• Task:
Turn all of the rows below into a numbered list, skipping blank lines and leaving the pictures out.

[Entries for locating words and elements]
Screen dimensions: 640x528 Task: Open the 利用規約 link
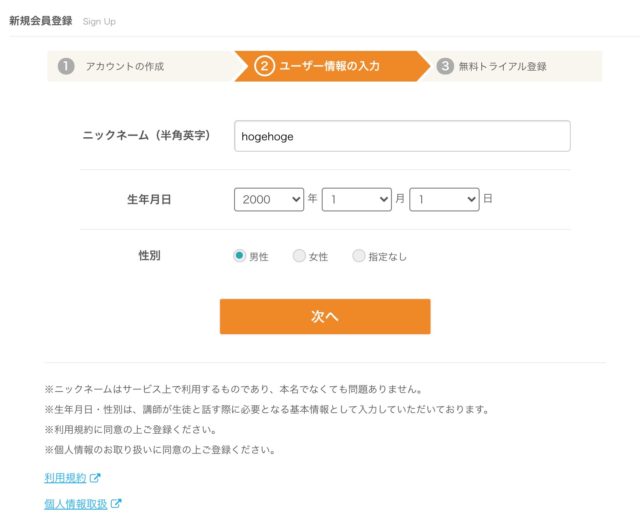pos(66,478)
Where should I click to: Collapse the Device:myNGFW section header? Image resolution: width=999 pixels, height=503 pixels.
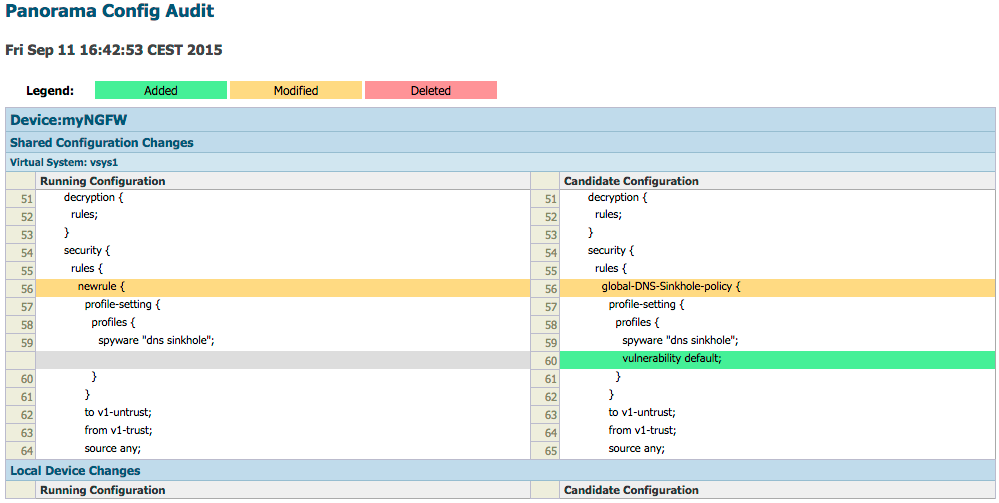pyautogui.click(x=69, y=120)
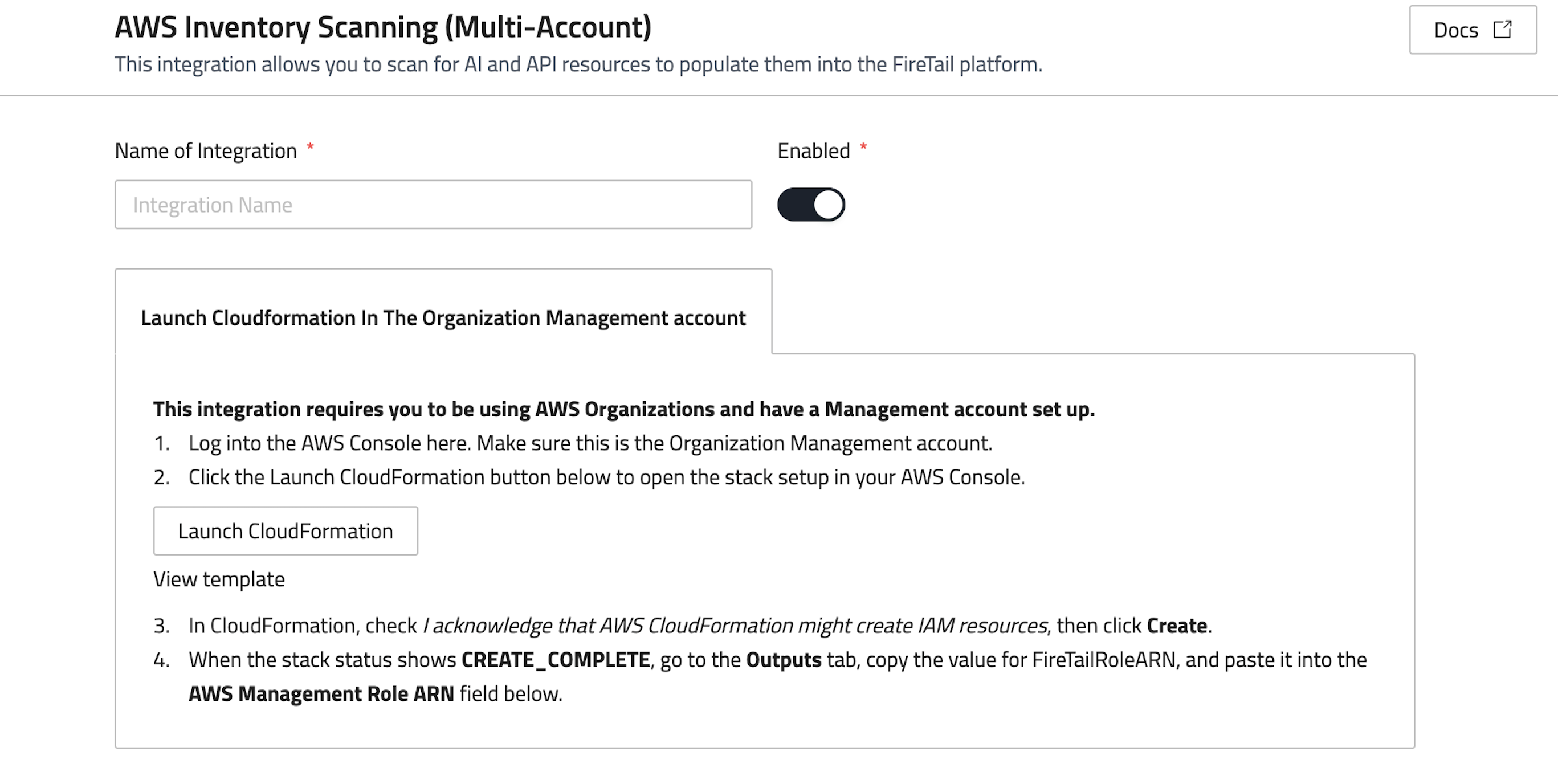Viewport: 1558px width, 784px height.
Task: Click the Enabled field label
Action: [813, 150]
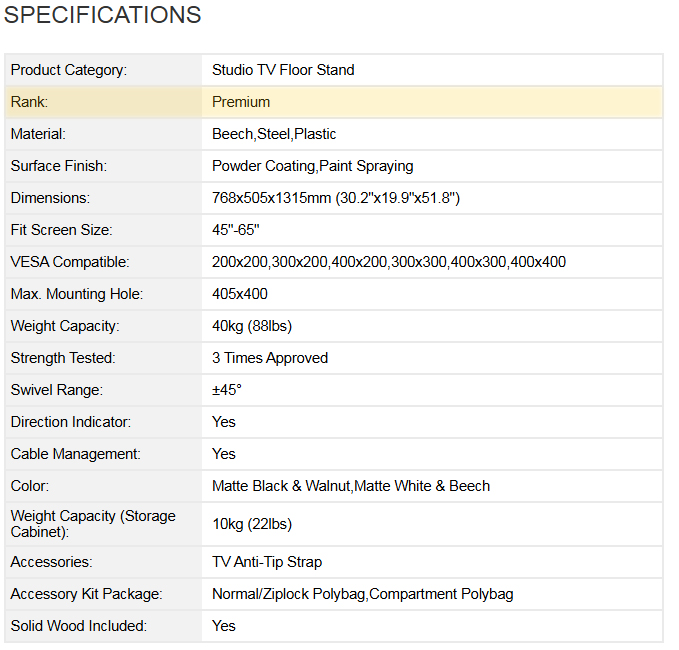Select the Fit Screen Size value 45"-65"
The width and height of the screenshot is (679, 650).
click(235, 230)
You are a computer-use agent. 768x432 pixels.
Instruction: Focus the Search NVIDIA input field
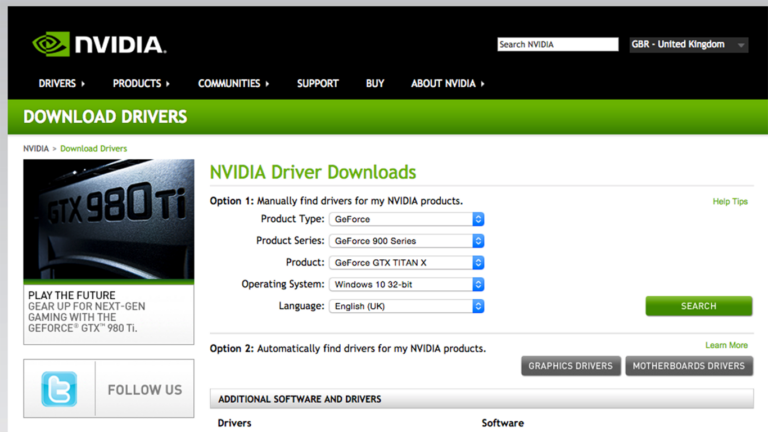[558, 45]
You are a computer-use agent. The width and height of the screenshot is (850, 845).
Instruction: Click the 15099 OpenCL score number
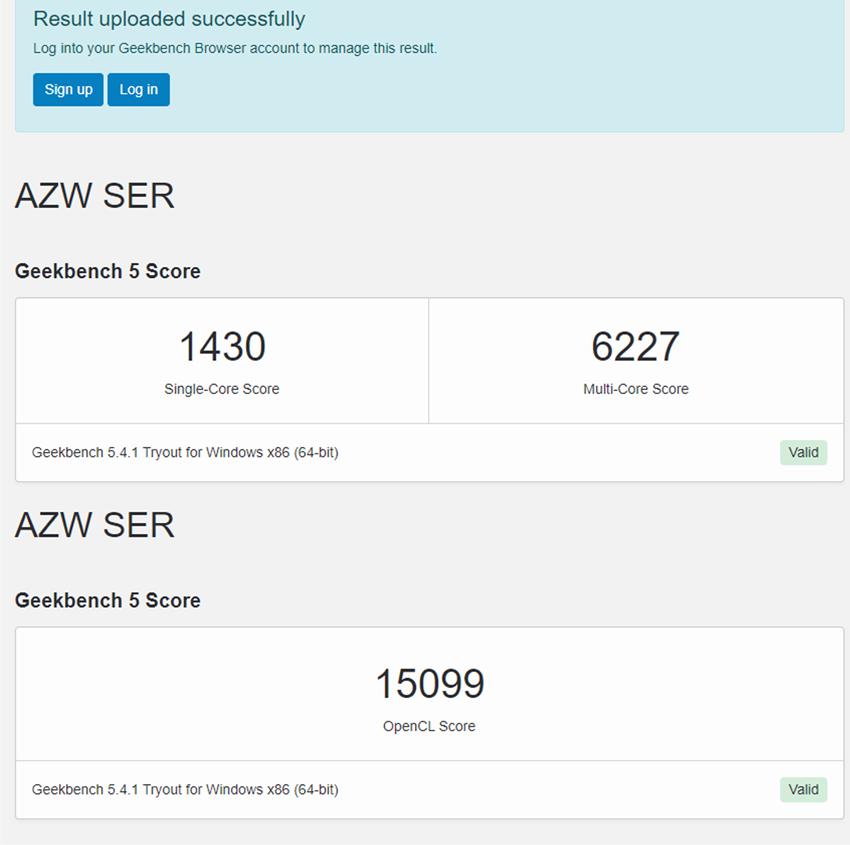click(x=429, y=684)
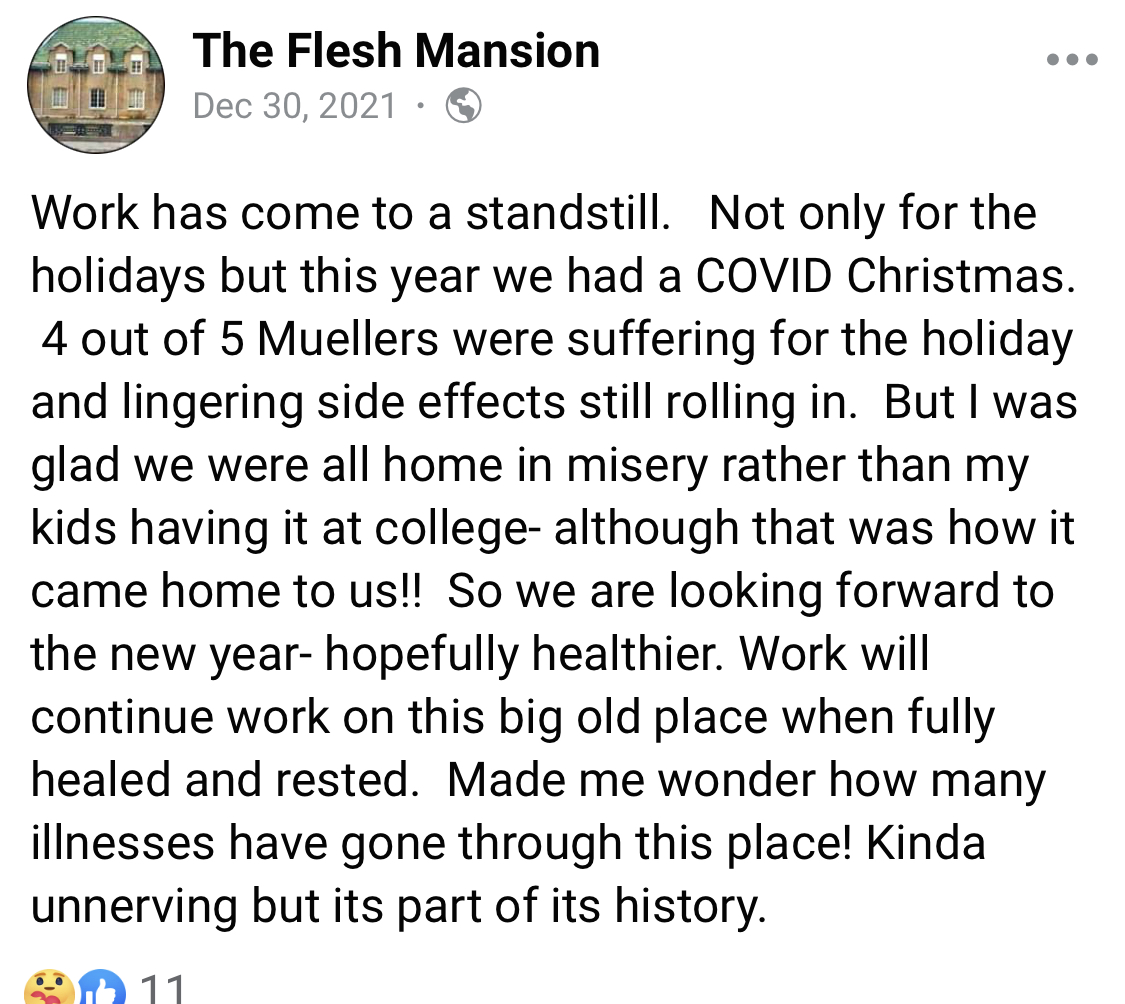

• Output of the task:
1. Screen dimensions: 640x528 Task: Open the 利用規約 link
2. pos(66,478)
3. Where should I click to: Collapse the Device:myNGFW section header? Image resolution: width=999 pixels, height=503 pixels.
4. pyautogui.click(x=69, y=120)
5. Viewport: 1558px width, 784px height.
6. Task: Click the Enabled field label
7. Action: [813, 150]
8. Select the Fit Screen Size value 45"-65"
9. The width and height of the screenshot is (679, 650).
10. click(235, 230)
11. You are a computer-use agent. 768x432 pixels.
12. Instruction: Focus the Search NVIDIA input field
13. [558, 45]
14. You are a computer-use agent. The width and height of the screenshot is (850, 845).
15. Instruction: Click the 15099 OpenCL score number
16. click(x=429, y=684)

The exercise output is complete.